TO DO:
From the line containing "Task: Like the post with thumbs-up icon" to the end of the data, retype every line exactly and nothing else. Drop the pictures.

DATA TO EXAMINE:
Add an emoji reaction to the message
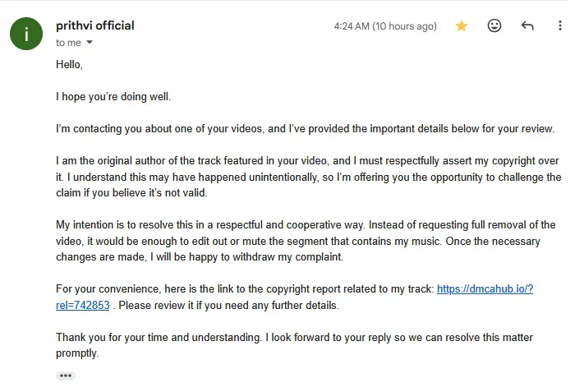The width and height of the screenshot is (575, 392). [x=495, y=26]
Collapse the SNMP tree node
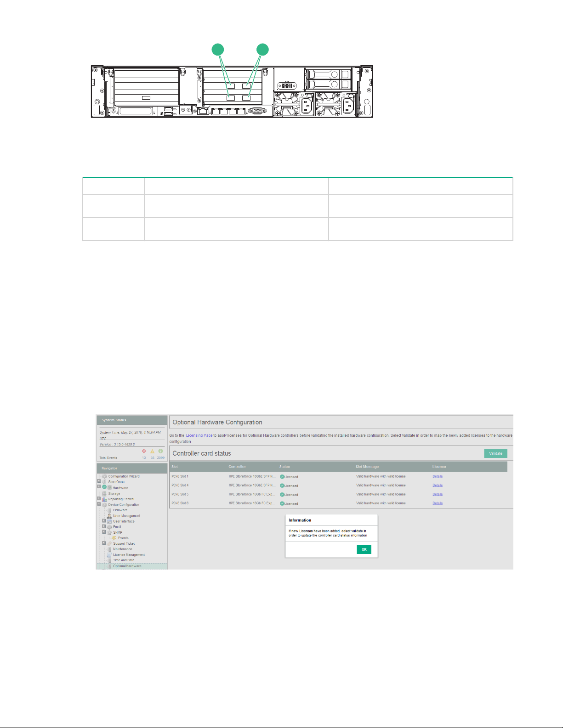Screen dimensions: 563x728 coord(104,532)
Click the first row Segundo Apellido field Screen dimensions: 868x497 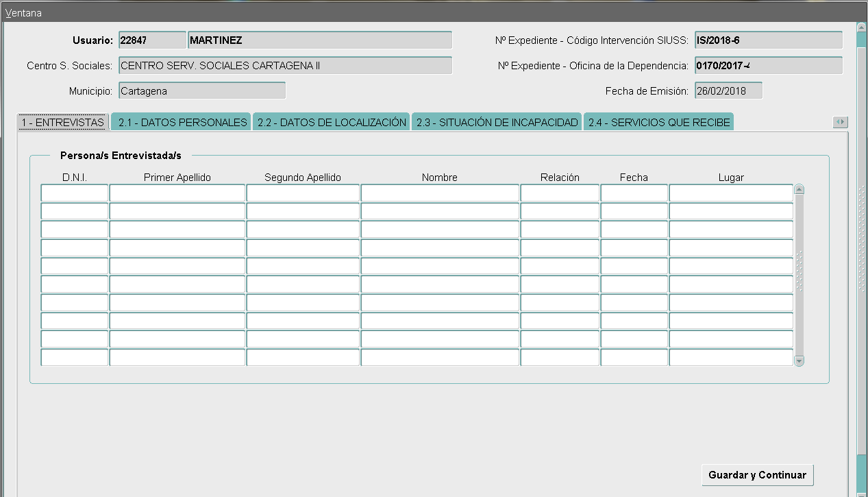(303, 193)
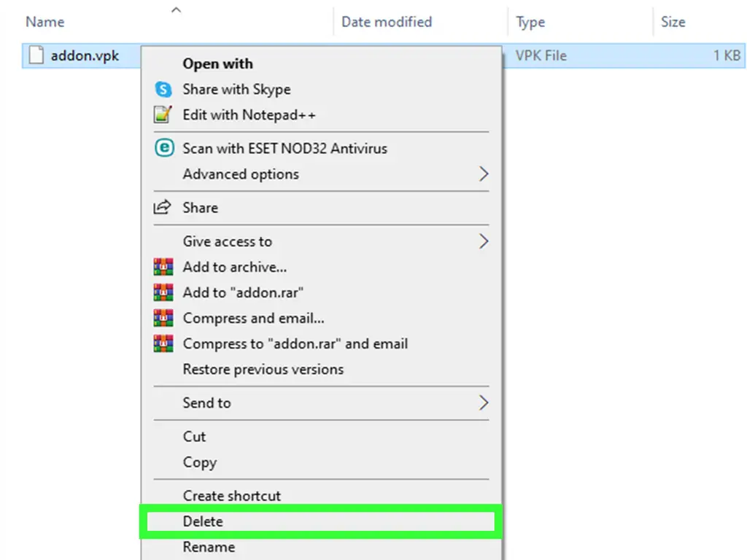
Task: Choose Delete from the context menu
Action: 321,521
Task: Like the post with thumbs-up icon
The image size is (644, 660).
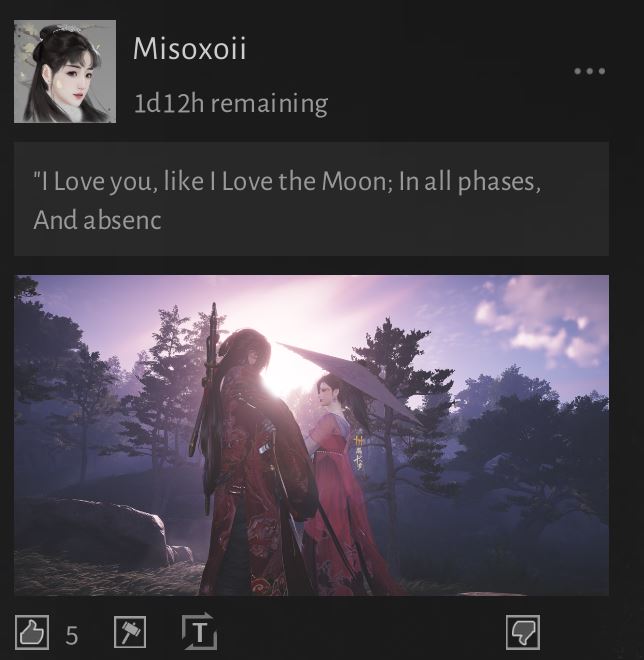Action: click(32, 632)
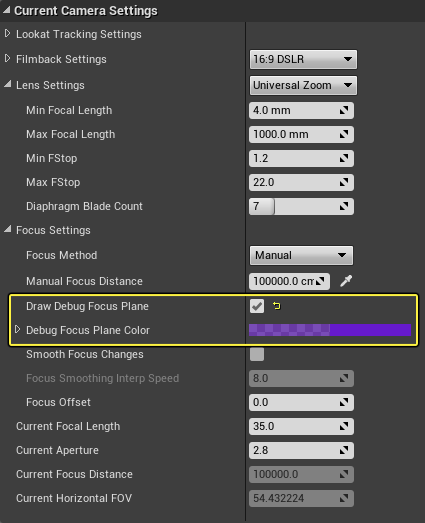Screen dimensions: 425x523
Task: Uncheck Draw Debug Focus Plane checkbox
Action: click(x=257, y=306)
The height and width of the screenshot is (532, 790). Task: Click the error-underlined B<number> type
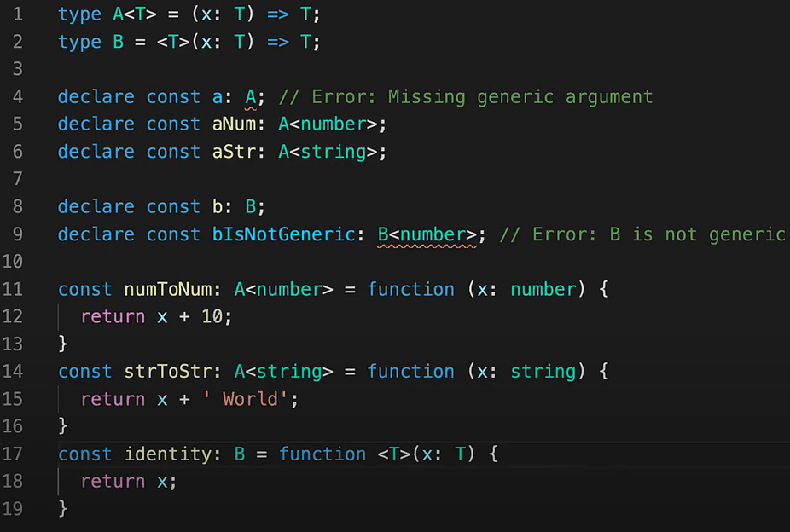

ANSWER TO THE PROBLEM:
Task: Like the post with thumbs-up icon
The image size is (644, 660).
Action: click(32, 632)
Screen dimensions: 425x523
Task: Uncheck Draw Debug Focus Plane checkbox
Action: click(x=257, y=306)
The height and width of the screenshot is (532, 790). Task: Click the error-underlined B<number> type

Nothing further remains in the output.